=== Begin Enclosure ===

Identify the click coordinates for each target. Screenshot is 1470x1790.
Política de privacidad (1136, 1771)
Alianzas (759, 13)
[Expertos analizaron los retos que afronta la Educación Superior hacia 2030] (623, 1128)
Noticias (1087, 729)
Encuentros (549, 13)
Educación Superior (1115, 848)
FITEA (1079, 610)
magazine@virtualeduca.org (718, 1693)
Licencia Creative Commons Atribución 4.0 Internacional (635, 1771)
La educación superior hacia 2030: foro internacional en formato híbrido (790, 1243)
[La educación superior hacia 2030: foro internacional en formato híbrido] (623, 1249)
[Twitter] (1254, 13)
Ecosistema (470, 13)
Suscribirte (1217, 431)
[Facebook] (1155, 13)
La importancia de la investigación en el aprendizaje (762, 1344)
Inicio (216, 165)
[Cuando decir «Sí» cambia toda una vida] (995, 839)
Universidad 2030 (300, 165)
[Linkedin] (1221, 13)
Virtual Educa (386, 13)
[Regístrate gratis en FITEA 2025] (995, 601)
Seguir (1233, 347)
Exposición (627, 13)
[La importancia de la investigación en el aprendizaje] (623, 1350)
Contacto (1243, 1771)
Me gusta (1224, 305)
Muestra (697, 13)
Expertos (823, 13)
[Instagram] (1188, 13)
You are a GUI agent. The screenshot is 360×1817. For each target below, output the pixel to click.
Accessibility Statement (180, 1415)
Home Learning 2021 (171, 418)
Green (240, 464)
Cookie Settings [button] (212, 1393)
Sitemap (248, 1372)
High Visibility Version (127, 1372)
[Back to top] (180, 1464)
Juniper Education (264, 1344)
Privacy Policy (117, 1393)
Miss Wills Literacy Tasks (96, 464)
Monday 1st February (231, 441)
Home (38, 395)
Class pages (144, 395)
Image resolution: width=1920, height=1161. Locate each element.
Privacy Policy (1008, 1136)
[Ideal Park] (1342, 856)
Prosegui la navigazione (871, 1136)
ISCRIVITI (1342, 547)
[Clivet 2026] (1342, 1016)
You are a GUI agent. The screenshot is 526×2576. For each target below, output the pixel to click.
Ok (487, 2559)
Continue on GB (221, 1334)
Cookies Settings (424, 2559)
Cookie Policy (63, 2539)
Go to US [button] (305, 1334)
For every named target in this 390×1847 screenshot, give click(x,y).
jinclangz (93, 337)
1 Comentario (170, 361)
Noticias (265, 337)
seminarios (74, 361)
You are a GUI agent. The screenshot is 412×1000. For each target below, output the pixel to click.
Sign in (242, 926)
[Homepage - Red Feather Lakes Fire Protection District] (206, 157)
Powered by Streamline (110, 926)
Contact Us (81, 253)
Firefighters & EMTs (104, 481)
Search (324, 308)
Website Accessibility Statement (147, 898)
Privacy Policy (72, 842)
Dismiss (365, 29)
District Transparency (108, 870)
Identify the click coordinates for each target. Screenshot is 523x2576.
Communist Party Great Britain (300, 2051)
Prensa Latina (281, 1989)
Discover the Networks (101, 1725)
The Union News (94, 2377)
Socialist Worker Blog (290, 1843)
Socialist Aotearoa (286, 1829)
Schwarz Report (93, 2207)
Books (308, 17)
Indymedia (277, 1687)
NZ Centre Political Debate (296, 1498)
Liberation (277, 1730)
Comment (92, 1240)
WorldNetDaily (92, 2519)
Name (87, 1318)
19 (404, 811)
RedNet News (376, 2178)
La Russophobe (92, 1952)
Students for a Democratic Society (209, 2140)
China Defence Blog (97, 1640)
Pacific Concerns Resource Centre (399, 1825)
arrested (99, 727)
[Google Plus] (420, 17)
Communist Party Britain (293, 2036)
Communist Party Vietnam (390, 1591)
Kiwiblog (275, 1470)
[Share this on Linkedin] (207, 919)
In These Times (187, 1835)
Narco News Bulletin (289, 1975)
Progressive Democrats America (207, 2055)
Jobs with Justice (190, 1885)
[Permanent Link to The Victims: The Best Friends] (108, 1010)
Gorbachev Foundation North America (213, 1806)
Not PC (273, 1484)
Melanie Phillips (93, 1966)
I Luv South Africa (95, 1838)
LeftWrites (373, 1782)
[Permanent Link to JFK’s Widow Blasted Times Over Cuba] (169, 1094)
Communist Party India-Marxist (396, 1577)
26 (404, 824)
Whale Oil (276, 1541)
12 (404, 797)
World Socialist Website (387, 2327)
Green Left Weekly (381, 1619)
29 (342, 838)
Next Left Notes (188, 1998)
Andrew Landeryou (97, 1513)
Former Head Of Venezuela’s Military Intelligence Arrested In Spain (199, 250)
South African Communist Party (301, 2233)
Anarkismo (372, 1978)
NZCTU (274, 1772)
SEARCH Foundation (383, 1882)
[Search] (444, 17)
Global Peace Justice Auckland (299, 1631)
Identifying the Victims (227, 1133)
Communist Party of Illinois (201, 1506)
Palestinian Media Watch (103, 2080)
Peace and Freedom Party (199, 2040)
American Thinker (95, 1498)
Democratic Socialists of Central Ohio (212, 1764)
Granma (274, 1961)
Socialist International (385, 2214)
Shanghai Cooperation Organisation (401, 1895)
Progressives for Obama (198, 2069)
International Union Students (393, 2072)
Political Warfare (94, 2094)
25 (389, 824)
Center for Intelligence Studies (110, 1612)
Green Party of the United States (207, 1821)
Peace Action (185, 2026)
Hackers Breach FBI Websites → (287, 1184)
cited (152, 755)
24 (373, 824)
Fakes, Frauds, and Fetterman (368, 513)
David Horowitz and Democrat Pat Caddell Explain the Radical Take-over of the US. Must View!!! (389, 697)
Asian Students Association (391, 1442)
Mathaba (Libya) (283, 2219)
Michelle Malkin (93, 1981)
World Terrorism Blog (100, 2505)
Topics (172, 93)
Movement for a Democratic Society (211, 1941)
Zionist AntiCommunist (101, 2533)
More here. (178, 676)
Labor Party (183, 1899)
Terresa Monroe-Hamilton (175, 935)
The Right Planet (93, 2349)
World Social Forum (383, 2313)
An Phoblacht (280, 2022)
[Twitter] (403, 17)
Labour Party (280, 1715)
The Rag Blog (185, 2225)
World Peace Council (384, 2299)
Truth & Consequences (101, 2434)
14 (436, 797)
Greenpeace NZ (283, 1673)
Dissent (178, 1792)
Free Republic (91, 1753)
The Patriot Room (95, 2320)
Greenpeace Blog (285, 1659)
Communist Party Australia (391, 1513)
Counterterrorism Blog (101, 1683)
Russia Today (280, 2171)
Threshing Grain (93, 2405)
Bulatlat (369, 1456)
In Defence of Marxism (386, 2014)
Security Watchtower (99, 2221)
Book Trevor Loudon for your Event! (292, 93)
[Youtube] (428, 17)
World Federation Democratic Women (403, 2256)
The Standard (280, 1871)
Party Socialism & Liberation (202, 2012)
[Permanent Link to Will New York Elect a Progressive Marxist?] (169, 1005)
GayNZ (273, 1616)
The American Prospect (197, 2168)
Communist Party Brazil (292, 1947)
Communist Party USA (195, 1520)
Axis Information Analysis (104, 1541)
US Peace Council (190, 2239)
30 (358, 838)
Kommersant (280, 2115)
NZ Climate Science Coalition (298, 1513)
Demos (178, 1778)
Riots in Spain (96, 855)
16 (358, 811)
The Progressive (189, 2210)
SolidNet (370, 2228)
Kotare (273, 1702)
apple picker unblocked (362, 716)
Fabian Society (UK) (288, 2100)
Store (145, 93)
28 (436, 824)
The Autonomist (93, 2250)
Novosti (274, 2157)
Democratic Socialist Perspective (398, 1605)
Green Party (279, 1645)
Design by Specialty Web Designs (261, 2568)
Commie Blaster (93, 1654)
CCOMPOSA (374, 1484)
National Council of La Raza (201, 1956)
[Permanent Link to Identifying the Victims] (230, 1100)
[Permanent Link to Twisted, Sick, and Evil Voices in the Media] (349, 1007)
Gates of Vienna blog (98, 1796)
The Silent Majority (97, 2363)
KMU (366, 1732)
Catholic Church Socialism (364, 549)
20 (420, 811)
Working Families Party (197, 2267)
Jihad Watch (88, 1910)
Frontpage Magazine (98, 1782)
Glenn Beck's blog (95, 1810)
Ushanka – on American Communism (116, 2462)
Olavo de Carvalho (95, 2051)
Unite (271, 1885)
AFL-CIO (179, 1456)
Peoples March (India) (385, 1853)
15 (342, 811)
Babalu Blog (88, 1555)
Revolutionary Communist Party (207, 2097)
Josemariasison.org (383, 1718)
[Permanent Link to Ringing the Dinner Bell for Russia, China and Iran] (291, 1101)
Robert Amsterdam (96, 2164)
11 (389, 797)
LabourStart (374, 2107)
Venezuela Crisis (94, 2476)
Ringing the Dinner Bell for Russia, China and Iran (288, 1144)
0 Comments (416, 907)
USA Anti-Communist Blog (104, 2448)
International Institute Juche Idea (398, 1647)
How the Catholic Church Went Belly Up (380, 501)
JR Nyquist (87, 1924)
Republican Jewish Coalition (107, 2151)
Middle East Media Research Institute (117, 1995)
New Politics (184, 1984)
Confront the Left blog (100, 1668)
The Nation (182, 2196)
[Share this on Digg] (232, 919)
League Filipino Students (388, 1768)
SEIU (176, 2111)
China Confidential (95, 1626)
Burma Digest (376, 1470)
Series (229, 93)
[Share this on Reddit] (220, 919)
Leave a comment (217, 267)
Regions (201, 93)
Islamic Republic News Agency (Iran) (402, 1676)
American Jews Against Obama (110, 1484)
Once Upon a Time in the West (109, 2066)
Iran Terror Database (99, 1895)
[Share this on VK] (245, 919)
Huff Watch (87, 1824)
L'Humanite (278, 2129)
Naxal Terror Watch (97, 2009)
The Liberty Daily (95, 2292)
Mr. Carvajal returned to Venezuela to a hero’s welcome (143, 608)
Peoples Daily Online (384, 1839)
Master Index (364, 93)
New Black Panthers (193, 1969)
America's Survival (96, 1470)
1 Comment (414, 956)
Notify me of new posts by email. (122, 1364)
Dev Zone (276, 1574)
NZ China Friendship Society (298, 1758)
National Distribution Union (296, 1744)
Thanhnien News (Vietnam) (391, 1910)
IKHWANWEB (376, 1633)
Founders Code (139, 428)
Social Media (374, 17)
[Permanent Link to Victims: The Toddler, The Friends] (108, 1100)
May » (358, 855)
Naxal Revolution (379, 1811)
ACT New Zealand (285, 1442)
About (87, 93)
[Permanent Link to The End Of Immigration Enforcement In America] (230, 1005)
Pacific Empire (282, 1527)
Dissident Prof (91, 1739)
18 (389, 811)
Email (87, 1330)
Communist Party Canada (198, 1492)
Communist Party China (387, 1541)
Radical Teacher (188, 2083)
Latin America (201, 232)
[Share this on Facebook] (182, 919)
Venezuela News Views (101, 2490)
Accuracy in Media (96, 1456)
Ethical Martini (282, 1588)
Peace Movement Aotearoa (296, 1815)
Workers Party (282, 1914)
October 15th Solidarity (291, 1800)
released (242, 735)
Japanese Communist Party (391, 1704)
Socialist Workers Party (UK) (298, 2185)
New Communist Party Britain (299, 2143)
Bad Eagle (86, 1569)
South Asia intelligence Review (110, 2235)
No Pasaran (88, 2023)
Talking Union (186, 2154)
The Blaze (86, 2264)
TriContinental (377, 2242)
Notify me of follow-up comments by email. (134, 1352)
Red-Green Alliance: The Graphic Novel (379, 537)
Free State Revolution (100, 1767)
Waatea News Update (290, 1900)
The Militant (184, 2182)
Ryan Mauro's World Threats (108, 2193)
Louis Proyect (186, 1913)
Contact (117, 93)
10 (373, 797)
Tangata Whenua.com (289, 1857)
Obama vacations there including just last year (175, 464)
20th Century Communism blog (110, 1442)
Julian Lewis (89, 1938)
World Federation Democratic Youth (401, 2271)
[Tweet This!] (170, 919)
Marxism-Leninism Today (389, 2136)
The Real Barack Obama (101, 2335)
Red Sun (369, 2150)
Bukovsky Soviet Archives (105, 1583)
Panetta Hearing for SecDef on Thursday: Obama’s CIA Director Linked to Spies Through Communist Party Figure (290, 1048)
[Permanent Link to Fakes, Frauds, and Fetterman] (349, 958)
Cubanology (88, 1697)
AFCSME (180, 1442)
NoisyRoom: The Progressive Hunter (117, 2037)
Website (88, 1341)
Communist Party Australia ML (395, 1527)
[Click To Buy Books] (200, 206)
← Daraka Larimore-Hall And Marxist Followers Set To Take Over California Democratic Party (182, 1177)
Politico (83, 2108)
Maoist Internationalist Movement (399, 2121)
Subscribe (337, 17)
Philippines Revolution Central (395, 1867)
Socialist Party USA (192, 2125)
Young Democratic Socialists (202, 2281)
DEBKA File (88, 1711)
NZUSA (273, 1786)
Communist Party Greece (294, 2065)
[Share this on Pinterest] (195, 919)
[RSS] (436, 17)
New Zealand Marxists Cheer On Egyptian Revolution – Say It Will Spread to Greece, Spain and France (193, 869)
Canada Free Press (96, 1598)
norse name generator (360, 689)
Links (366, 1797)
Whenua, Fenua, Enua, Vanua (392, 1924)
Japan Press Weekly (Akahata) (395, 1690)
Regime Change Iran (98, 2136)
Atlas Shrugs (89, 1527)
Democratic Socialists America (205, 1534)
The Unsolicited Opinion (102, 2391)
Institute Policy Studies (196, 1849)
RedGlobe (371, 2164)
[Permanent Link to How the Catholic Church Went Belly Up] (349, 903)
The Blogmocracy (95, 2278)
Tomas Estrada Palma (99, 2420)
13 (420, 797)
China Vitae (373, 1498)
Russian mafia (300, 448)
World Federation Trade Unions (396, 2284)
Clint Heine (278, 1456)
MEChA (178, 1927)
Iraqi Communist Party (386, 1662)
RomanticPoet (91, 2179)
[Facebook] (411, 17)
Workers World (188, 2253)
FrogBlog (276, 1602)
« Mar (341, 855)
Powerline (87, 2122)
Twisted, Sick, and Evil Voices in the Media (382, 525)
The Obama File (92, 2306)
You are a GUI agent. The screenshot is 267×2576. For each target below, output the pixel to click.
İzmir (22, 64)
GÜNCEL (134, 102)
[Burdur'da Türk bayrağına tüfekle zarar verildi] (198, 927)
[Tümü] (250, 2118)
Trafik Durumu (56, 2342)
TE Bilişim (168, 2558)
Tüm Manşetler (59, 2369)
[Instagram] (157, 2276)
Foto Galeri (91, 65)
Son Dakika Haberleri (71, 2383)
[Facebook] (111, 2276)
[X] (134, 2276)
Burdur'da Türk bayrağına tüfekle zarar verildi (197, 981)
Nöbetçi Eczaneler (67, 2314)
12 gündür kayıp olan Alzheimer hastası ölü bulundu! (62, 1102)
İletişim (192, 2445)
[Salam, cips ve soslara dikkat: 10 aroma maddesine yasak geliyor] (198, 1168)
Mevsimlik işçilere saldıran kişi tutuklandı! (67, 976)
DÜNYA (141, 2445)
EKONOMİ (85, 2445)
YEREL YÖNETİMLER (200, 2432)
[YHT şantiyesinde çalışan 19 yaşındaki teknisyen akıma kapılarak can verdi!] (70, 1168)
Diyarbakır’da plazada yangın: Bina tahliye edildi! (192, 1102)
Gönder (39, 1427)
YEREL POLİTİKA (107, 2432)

=== End Enclosure ===

### Aim of the exercise
Stopping at the line containing "magazine@virtualeduca.org (718, 1693)", please repeat exactly every line from the very start of the entries, that line included, and nothing more.

### Answer section
Identify the click coordinates for each target. Screenshot is 1470x1790.
Política de privacidad (1136, 1771)
Alianzas (759, 13)
[Expertos analizaron los retos que afronta la Educación Superior hacia 2030] (623, 1128)
Noticias (1087, 729)
Encuentros (549, 13)
Educación Superior (1115, 848)
FITEA (1079, 610)
magazine@virtualeduca.org (718, 1693)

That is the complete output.